A little while and you will no longer see me, and again a little while later and you will see me, literally: a little [Greek: mikròs] and no more you'll see [Greek: theorèo] me and again a little and you'll see [Greek: orào] me. The Aramaic-Syriac text says qatin/qatino, which means “small, modest, narrow, light;” the Greek text says mikròs, which means “little” (see the Latin mìca, “crumble,” from an ancient Akkadian root mirqu, “shredded, diminished”). In short, something little or short.
Jesus said a little, a mikròn, as if to say, a very short time, an accountable time, in a second, in the twinking of an eye. Beyond every possible nuance the text underlines the fleetingness of time. A very short time will elapse between the seeing, the non-seeing, and the seeing-anew. Vision of Jesus will then never be interrupted, it cannot be interrupted, instead it will be characterized by a continuous communion of life with Him (John 14: 19). Jesus does not want and cannot remain far from us, not even for a moment, it has never happened and it will never happen.
The repetitive use of the the verb "to see" in verse 16 is interesting: A little while and you will no longer see me, and again a little while later and you will see me. The verb is translated into "see" in both cases, yet they are different: the first indeed is theorèo, the second is horào. In Greek there is a verb to indicate the simple seeing – theorèo, “see, observe, ascertain” – and a verb to indicate the perceptive seeing, horào, the understanding-seeing within. Horào, “perceive, feel, understand, acknowledge, consider, see, have a vision, ascertain, realize, recognize, reflect" is the verb of deep perception, of the wisdom and faith that lead to an inner vision. The Greek noun horàma means “sight, vision, apparition.” Horào thus embraces all the semantic fields of perception, of the inner feeling, of the looking with the whole self.
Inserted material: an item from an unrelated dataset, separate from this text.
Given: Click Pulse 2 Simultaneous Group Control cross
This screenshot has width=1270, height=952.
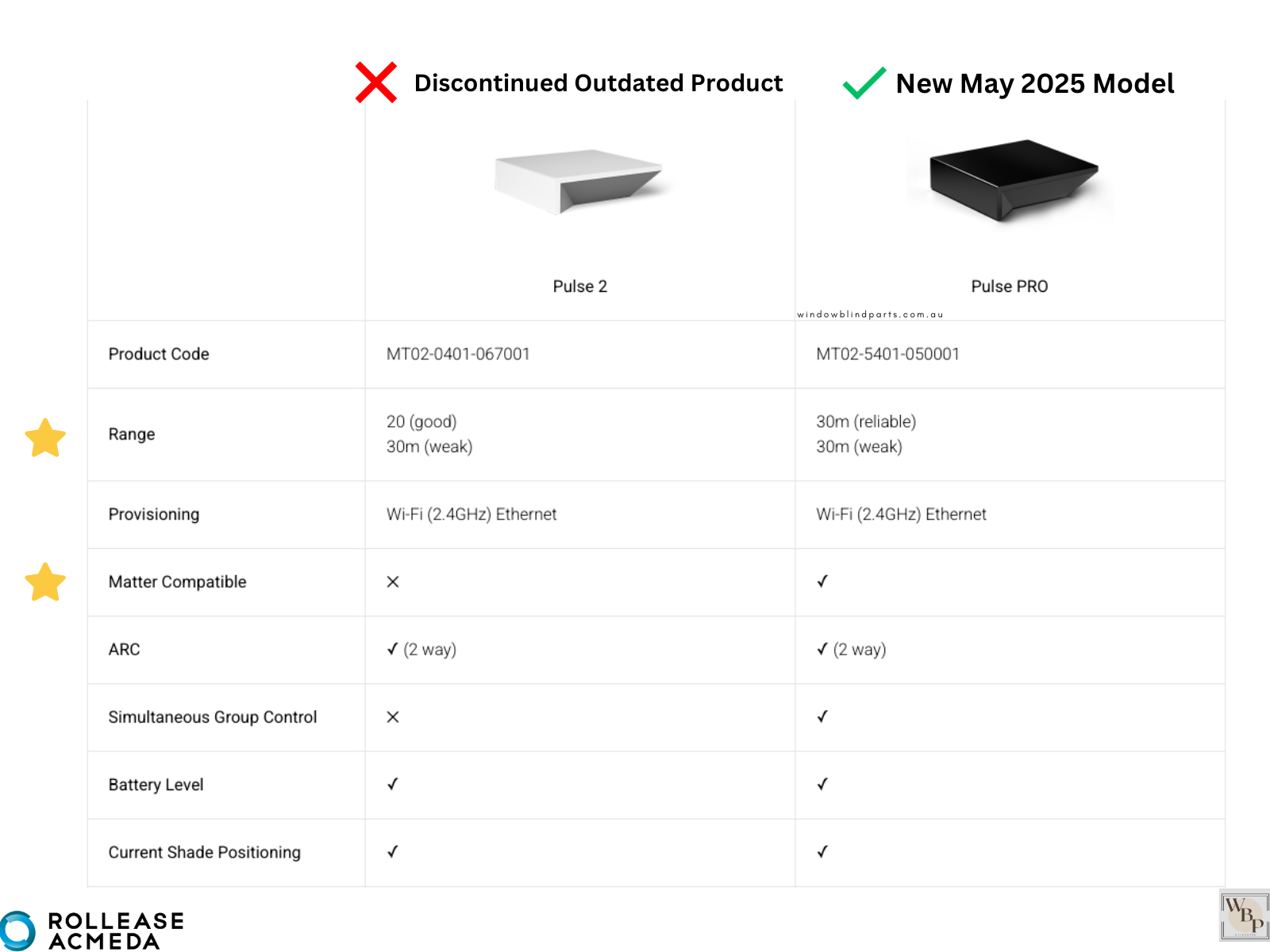Looking at the screenshot, I should (x=393, y=717).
The first seeing, indicated by the verb theorèo, uses the visual apparatus as disconnected from the Spirit's sight, it reflects the way the disciples see the historical Jesus through a cloud full of doubts, betrayals, misunderstandings, demands and human expectations. According to the words of the Gospel, that is the way of seeing of those who are blind within, a sight through guesses, judgements, interpretations, a sight of separation, suspension, of a mind stiffenend from wounds and fear. The second seeing, indicated by the verb horào, uses instead the visual apparatus that is entiely connected to sight of trust and love, of humility and intellectual honesty; horào is the sight that will allow the disciples to see Jesus risen, transfigured, transformed. It is the sight which, sustained by love, grows into trust and total sharing in heartfelt harmony. It is the sight which will lead the way to a new way to live our life, God, love, waterfalls, wind, skin, relationships, bread, ourselves, sunsets, music, prayer, play, work, building, traveling.